I like Anand Giridharadas and his criticism here of Fox News and the National Rifle Association for destroying the trust of Americans in their neighbors is accurate and vitally important.  And this is no Benjamin Crump-level bias. However, he leaves out a critical example when on Morning Joe he remarked

Ralph Yarl, Kaylin Gillis, Payton Washington in Texas. What's the thread between these stories? I was so struck by the fact that these different places, different histories, different situation. Two young people of different backgrounds, different outcomes, and yet the beats of the story were the same. You approach someone's house and you are shot and in one case killed for driving up a driveway, knocking on a door, these basic things that people do in a free society.

What really struck me was that a friend of mine told me a while ago. We were talking about India and the United States. He was talking about the hallmark of American societies is anonymous trust. You don't have to know people to tract. You write checks to them....

We have built societies on the notion of anonymous trust. It's allowed so much of modern life. It occurred to me we're not just dividing us as a country. We are de-developing. We are moving backwards with millions of people, their brains now addled by this propaganda, feeling hat you are in danger, everywhere is a threat. We're going back to this "Game of Thrones" where a lot of our fellow citizens feel like they live in a castle and if anyone crosses your moat they need to be murdered because they are coming to murder you. It is national brain damage and it is deadly and it is eroding the foundation of what makes this a functional, free modern society.



It's a good point he has about "anonymous trust."  Yet somehow he mentions Ralph Yarl, Kaylin Gillis, and Payton Washington without even name-checking William and Kinsley White, evidently shot by Robert Louis Singletary

when a basketball rolled into Singletary's yard from a group of local children playing basketball in the street. Singletary allegedly fired a gun at a neighbor before approaching a father and daughter, William James White and 6-year-old Kinsley White, who were both seriously wounded.

One woman was grazed by a bullet and a second man was shot at but not injured, police said.

William White remains in serious condition, according to police.

"Why did you shoot my daddy and me? Why did you shoot a kid's dad?" Kinsley asked in an emotional interview, stitches visible on her cheek from the bullet fragments that hit her.
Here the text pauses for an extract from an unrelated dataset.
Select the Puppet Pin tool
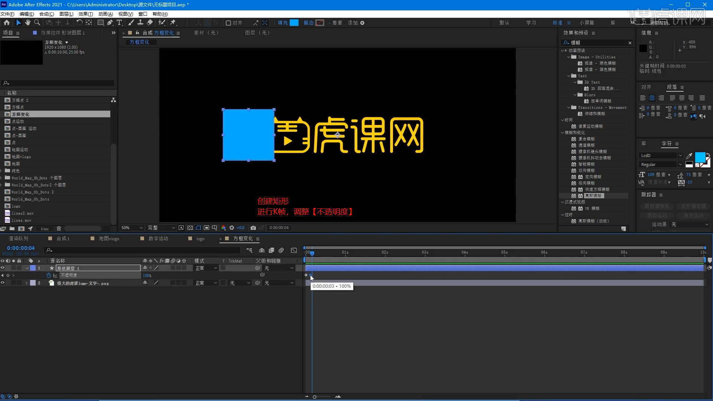Viewport: 713px width, 401px height. pyautogui.click(x=173, y=23)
Family members said William White tried to draw gunfire toward himself to protect his family as Singletary unloaded an entire magazine toward his neighbor. White was shot in the back in his own front yard, according to his partner, Ashley Hilderbrand.

"He looked at my husband and my daughter and told them, 'I'm going to kill you,'" Hilderbrand said.
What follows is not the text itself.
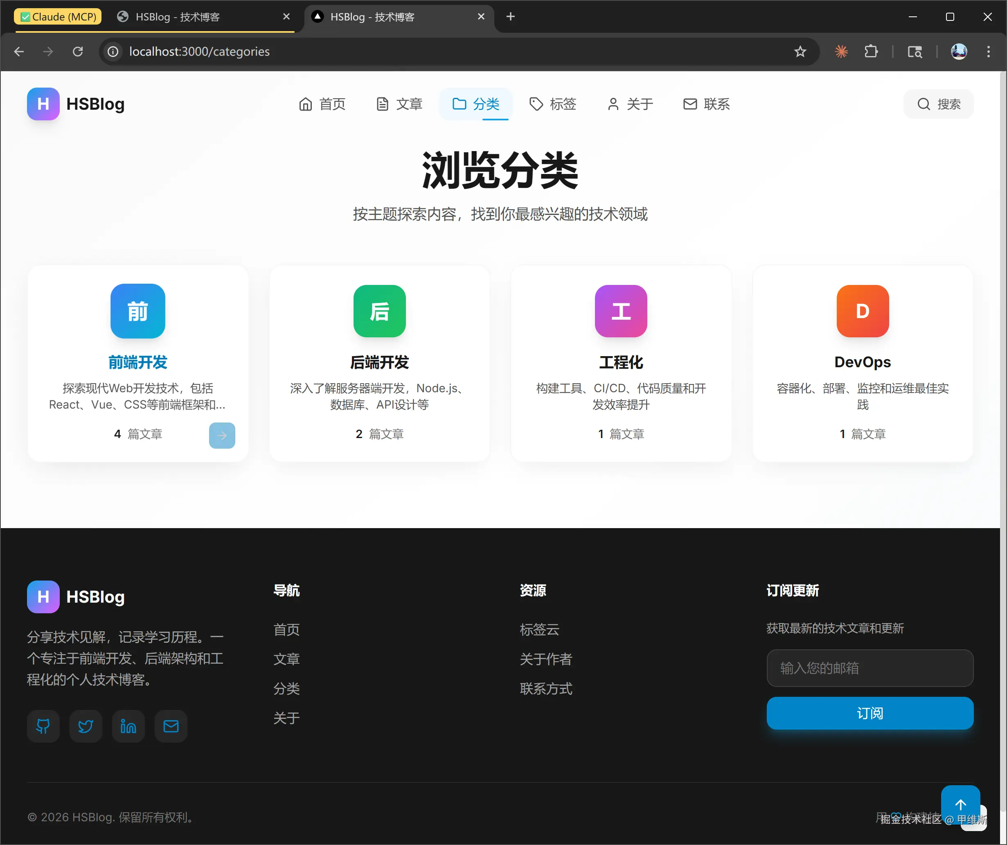Image resolution: width=1007 pixels, height=845 pixels.
Task: Open the browser extensions puzzle icon
Action: (x=871, y=51)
Singletary is charged with four counts of attempted murder, two counts of assault with a deadly weapon and one count of possession of a firearm by a felon.

Obviously, this crime would have fit neatly into  Giridharadas' narrative of "if anyone crosses your moat, they need to be murdered." It would have fit the narrative- but not the preconceived notion of  Giridharadas or of the network on which he was appearing. There is only one explanation for that:







There is no reason to fixate on race here, although the contrast with coverage of the shooting in Kansas City, Missouri is stunning. There, where Andrew D. Lester is appropriately charged with shooting Ralph Yarl, the refrain is "old white man shoots young black man."

'll spare readers the tired buzzword "cancelled." Call it "erased."  It's not only Giridharadas who displayed a little cultural insight while he ignored a shooting. Take it from here, Dan Abrams:

 

 

This incident- crime, apparently- is receiving remarkably, though unsurprisingly, little attention from the race and gender left cable news networks. They need to address this if they wish to recover much of their dwindling credibility. They won't, however.